The Sahar team appreciates your contribution and help during these hard times and hopes for your further support during the Coronavirus pandemic. Together, we are stronger!


Ginna Brelsford

May 27, 2020

Thank you for your support!

Dear Friend,

Thank you for your support of Sahar Education! Because of your generosity, girls in Balkh province, Northern Afghanistan, have the opportunity to continue their education! When you support Sahar, you ensure projects like our Early Marriage Prevention Program continue. 

Even before the pandemic life for girls in Afghanistan remains difficult. Only 24% of female students are literate compared to 52% of males and girls are more likely to be out of school than boys in the country. Harmful cultural traditions, gender inequality, limited awareness of rights, and weak law enforcement contribute to early marriage practices that contribute to the staggering reality that 57% of Afghan girls are still married before the legal age of 16. As the COVID-19 Pandemic rages in Afghanistan, the liklihood for child marriage increases due to increased poverty and reduced access to reproductive care, among other contributors. The goal of our Early Marriage Prevention Program is to keep girls out of early marriage and in school. This continues to be our goal, despite the obstacles. 

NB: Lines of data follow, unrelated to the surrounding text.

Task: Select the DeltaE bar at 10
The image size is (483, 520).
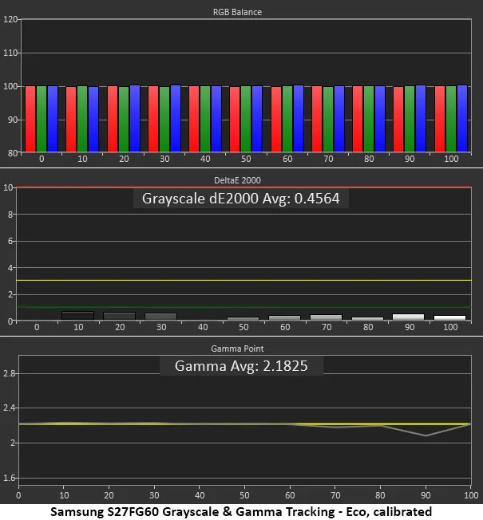Action: tap(77, 316)
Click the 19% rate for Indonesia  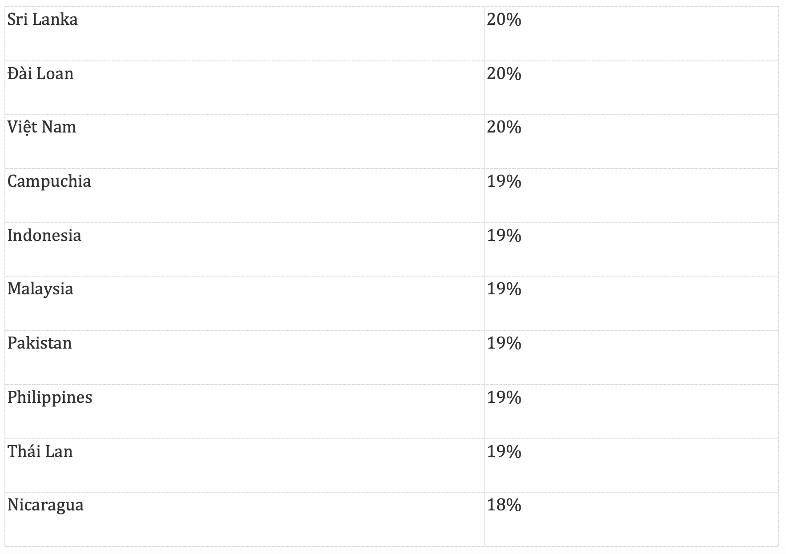(x=504, y=236)
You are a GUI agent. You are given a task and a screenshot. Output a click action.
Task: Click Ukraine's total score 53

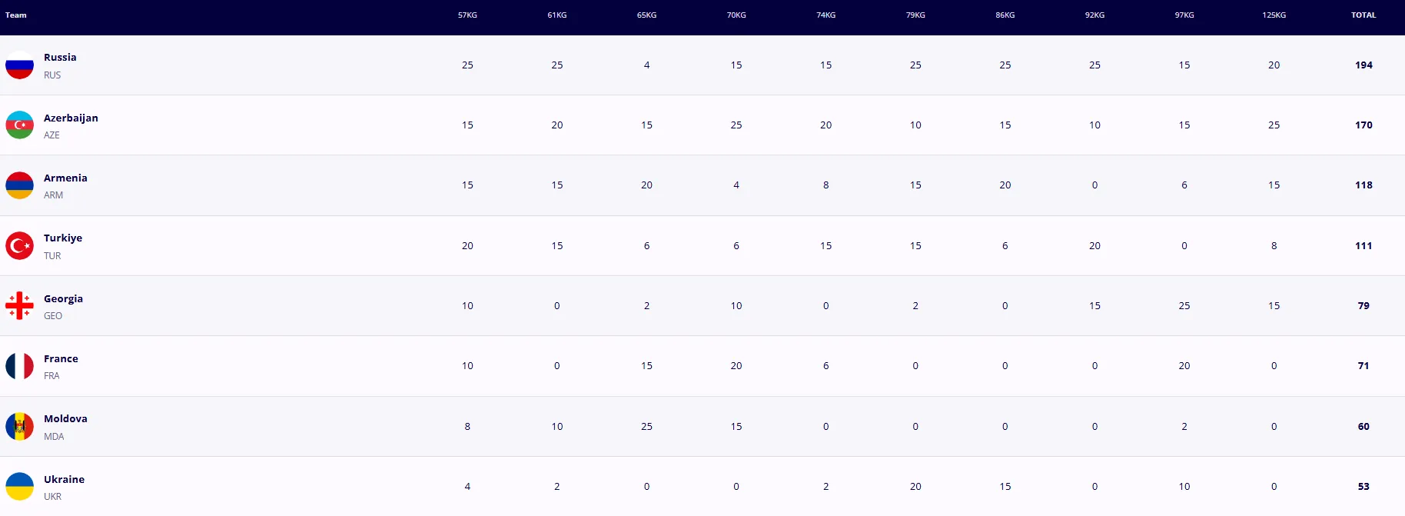coord(1363,487)
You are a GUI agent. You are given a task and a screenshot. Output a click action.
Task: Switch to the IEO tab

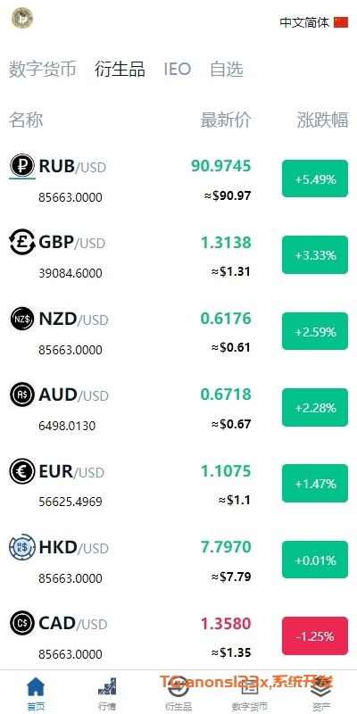click(x=177, y=70)
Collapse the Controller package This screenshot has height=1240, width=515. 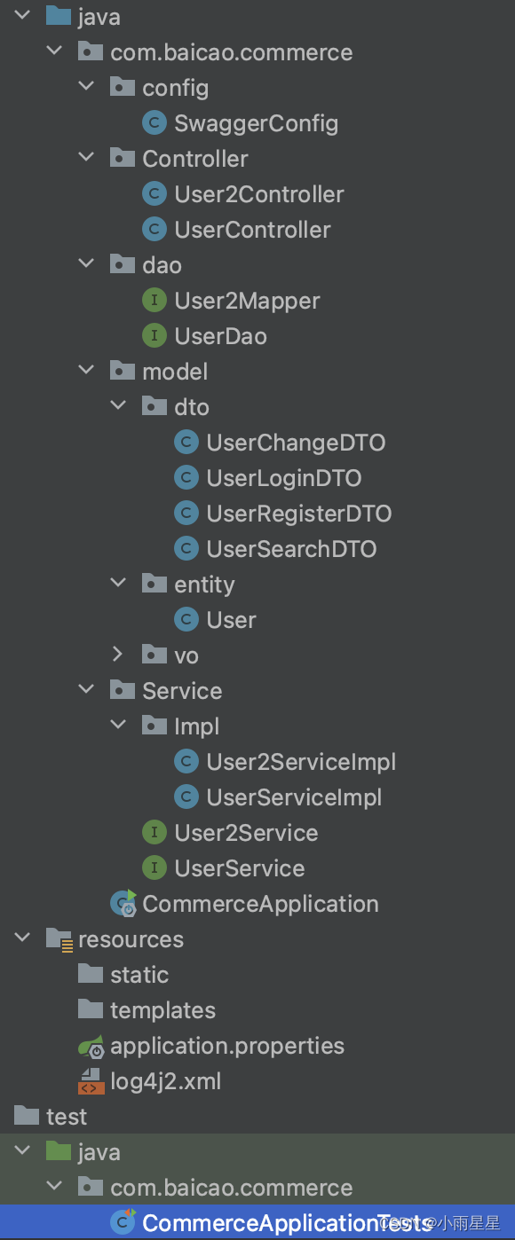pyautogui.click(x=86, y=159)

To date, over 1,000 girls have graduated from our program, a program taught, lead, and created by Afghan women, for Afghan women. As we step into our fourth year of the Early Marriage Prevention program, support is still needed. Girls at the schools we work in want and demand the skills and lessons the program offers.

Plus, your support goes even further than preventing early marriage and supports more amazing Sahar projects! Thanks to you:

  • Over 25,000 girls are educated in Sahar-built schools each year
  • 4,057 girls have been trained in our computer centers to date
  • 832 women have been trained in our teacher training center

Hear what Farima Shamsi, an 10th grade graduate of the program, has to say about the impact the program had on her:

“Sahar's Early Marrieage Prevention Program (EMPP) has been very helpful for me and girls my age. [From EMPP] I learned self confidence. My favorite session was mental Health sessions, because my self-esteem was particularly low. It was very useful for me because... I was able to recognize signs [of depression] and overcome of them. This program has brought changes not only to my life but also to the lives of people around me... I live in a society that is very traditional and practices patriarchy. Nowhere in the Qura'an does it say that women do not have rights to education. So why then do men stop women’s education? And why women’s education is considered a social stigma? This is all patriarchy.” 

We couldn’t do it without you. Thank YOU for making a difference in the lives of Afghans girls today!